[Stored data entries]
BEGIN
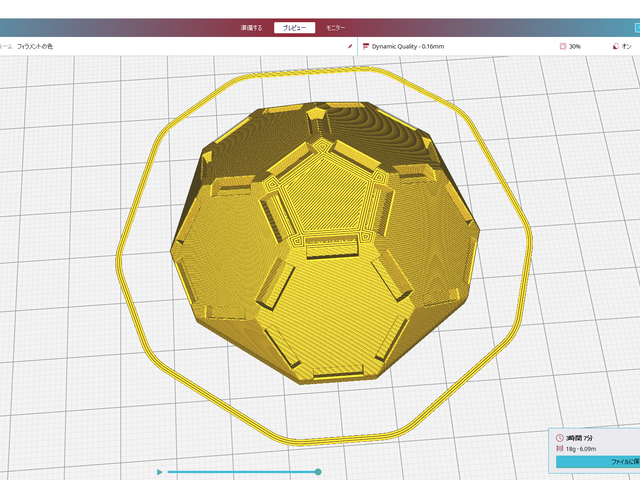Viewport: 640px width, 480px height.
Task: Click the pencil icon beside フィラメントの色
Action: coord(349,46)
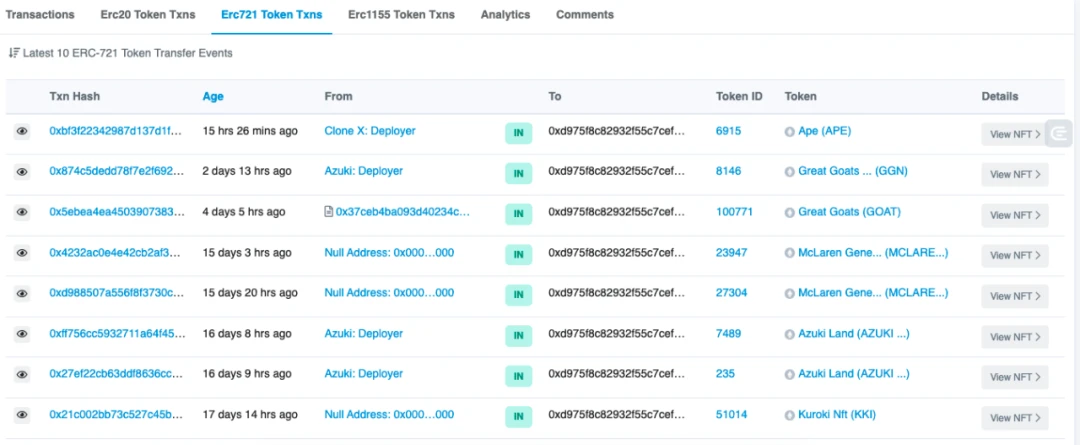Screen dimensions: 1080x445
Task: Open View NFT for Azuki Land 7489
Action: [x=1015, y=337]
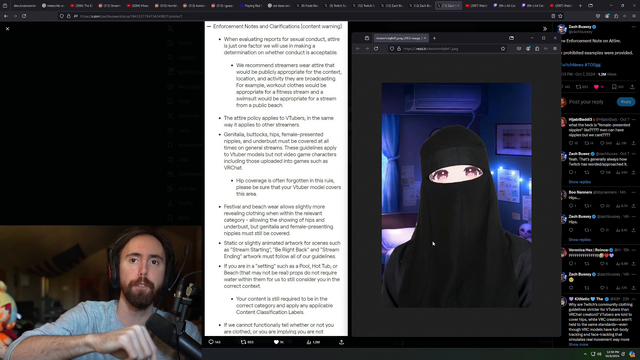Open a new tab in the small browser window

(x=434, y=38)
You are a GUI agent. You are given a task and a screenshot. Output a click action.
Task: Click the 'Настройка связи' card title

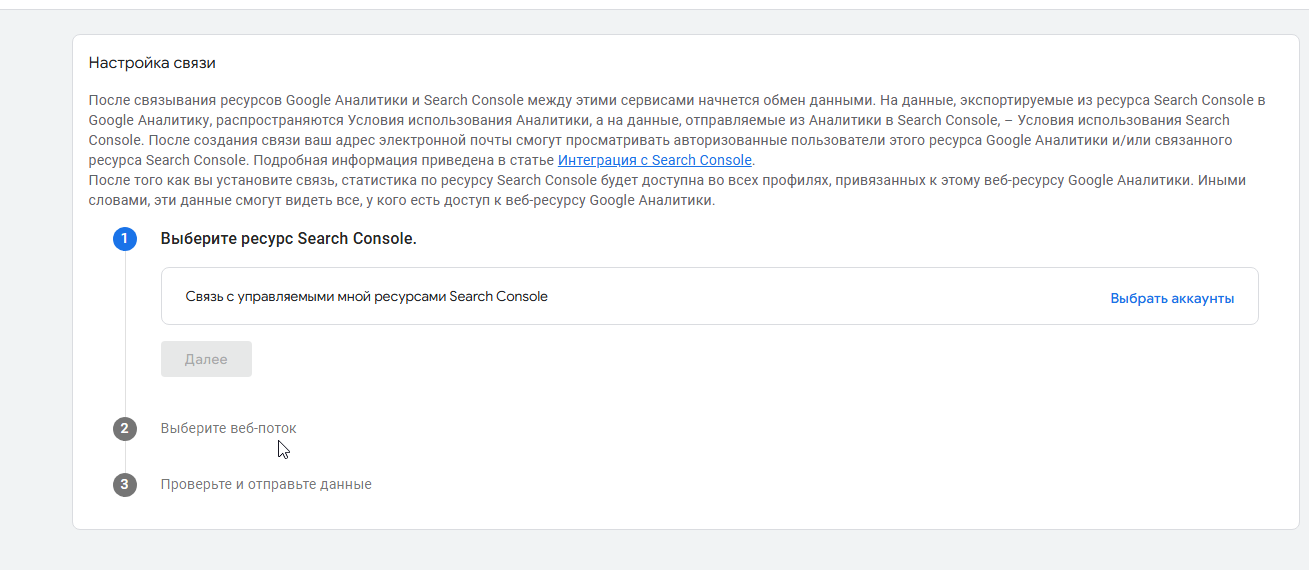click(x=152, y=63)
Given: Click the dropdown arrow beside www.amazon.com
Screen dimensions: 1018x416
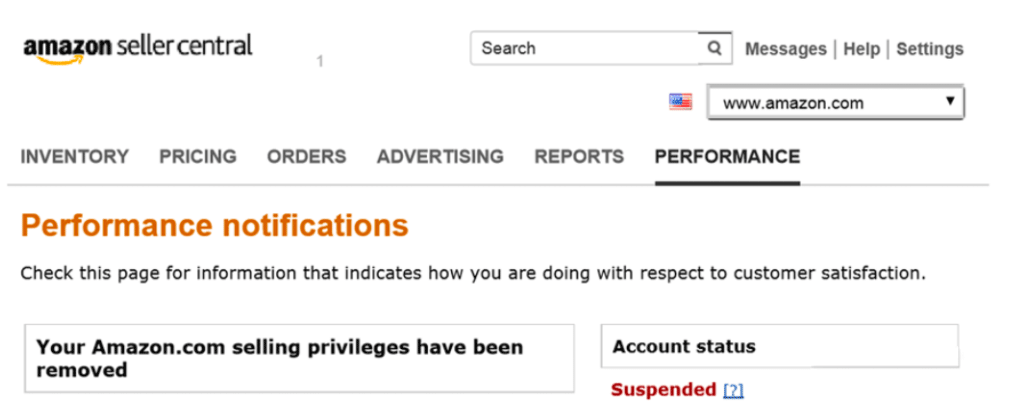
END
## ACTIVITY
Leave out each picture and extract the lines from the one containing "Given: Click the" through the end of the records above, inclusive, exactly as they stand.

## WRITTEN ANSWER
Given: Click the dropdown arrow beside www.amazon.com
Screen dimensions: 1018x416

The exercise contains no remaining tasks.